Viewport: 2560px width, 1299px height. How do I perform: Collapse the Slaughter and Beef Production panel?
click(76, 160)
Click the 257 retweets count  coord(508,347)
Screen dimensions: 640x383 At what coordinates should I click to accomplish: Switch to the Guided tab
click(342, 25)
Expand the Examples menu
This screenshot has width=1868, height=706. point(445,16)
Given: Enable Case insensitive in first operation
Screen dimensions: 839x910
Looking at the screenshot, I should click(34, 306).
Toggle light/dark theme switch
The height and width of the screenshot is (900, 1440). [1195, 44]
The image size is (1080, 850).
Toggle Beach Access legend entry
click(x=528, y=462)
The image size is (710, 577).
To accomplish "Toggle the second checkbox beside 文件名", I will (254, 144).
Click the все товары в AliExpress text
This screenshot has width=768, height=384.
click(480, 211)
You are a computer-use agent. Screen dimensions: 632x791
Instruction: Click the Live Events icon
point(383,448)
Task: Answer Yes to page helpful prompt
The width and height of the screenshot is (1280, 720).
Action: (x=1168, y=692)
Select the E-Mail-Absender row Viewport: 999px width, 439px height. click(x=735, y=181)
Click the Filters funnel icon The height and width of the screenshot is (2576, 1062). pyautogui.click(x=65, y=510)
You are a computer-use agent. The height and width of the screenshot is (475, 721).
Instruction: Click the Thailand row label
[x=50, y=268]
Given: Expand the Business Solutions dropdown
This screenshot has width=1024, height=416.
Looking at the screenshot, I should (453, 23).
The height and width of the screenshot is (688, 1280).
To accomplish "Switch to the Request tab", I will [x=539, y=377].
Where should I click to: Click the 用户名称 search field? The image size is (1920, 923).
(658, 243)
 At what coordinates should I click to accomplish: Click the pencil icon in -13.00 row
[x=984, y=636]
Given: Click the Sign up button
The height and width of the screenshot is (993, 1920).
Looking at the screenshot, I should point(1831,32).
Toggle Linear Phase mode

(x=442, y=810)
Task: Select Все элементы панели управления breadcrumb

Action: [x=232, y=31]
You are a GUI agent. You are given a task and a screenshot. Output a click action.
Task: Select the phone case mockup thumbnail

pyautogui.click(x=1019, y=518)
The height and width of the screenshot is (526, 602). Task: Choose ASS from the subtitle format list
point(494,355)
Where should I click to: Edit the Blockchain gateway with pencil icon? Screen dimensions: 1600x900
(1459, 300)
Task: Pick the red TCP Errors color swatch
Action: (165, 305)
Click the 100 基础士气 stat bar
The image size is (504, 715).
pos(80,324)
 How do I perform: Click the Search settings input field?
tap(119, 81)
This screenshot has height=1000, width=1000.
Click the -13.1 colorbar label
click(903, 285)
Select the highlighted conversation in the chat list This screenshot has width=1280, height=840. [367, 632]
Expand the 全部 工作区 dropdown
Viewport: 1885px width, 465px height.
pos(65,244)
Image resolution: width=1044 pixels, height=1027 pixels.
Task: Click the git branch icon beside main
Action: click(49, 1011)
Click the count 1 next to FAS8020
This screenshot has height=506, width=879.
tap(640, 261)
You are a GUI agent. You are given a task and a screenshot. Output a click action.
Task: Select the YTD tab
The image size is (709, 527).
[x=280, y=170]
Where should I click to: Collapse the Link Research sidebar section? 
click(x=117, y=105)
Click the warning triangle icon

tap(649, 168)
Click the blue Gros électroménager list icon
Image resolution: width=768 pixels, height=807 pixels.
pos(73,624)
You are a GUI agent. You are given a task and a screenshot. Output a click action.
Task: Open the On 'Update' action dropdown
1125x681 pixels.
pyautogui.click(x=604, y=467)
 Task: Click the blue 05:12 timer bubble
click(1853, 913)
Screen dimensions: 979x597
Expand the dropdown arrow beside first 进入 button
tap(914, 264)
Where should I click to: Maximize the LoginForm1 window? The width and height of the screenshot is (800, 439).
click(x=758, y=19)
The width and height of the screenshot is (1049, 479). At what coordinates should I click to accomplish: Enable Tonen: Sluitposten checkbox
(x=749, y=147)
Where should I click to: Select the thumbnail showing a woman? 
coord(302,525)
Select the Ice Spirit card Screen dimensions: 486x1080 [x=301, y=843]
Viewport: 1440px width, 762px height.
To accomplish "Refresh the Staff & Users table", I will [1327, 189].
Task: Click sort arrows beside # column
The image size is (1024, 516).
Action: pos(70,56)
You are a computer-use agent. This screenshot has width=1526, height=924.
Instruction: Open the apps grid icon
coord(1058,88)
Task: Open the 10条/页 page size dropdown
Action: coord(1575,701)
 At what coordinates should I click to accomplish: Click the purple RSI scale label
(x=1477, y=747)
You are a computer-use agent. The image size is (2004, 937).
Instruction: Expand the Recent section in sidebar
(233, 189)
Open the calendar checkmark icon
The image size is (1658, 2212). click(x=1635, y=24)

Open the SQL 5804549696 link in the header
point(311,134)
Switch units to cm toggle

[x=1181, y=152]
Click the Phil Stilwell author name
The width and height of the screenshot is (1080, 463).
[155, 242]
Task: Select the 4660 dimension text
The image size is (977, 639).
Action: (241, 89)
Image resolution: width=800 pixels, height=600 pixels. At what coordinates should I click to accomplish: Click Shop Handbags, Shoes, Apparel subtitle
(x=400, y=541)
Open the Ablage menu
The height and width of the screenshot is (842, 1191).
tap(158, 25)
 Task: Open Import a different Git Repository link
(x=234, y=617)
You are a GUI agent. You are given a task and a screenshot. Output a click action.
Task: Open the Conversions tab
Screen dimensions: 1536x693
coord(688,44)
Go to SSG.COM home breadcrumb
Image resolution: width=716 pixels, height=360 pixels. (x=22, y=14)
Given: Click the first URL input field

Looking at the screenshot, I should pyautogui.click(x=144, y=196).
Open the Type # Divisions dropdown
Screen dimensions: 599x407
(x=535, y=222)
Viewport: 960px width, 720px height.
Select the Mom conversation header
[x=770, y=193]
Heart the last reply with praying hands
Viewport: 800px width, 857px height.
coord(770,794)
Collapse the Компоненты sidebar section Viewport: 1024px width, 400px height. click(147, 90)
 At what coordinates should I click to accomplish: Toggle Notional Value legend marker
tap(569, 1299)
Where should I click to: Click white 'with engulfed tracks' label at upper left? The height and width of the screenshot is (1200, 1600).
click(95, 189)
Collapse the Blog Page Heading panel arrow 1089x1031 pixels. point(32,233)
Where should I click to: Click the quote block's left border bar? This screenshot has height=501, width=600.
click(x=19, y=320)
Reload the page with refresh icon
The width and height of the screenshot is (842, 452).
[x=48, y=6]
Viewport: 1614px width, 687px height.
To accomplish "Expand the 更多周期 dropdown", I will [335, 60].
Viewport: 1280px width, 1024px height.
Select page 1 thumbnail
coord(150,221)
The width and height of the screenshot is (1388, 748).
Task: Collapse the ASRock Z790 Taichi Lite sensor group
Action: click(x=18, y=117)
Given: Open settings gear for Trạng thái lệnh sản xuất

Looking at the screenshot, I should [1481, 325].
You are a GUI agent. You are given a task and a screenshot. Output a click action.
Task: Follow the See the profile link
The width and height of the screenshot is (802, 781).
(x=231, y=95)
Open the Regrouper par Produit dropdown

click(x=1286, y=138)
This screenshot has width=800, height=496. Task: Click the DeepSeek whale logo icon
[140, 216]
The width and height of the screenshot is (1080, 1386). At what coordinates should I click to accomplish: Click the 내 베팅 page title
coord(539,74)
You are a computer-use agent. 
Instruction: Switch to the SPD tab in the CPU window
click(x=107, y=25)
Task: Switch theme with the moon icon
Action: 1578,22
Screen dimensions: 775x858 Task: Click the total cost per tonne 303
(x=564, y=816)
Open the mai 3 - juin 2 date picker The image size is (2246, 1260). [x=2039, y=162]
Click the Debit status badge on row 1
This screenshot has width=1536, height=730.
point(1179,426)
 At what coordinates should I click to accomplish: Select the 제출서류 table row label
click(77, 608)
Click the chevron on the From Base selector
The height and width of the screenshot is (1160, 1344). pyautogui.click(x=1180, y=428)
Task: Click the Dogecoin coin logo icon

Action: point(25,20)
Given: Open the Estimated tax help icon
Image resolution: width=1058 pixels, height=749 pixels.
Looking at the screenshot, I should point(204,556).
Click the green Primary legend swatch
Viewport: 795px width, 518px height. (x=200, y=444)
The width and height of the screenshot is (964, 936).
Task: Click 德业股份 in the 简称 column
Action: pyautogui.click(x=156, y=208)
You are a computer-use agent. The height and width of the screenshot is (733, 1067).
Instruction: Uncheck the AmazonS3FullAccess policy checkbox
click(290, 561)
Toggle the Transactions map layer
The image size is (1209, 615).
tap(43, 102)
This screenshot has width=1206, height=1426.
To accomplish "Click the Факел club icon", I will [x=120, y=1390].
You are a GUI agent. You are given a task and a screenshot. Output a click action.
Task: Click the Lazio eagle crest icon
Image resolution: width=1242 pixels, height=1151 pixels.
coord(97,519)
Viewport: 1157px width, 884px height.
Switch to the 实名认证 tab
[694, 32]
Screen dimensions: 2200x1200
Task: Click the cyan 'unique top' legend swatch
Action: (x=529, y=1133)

◆ ◆ ◆ ◆ ◆ ◆ ◆

Check each line of the entries above for the word "text". List the ones that have it.

> **ANSWER**
Click the все товары в AliExpress text
Task: Select the 4660 dimension text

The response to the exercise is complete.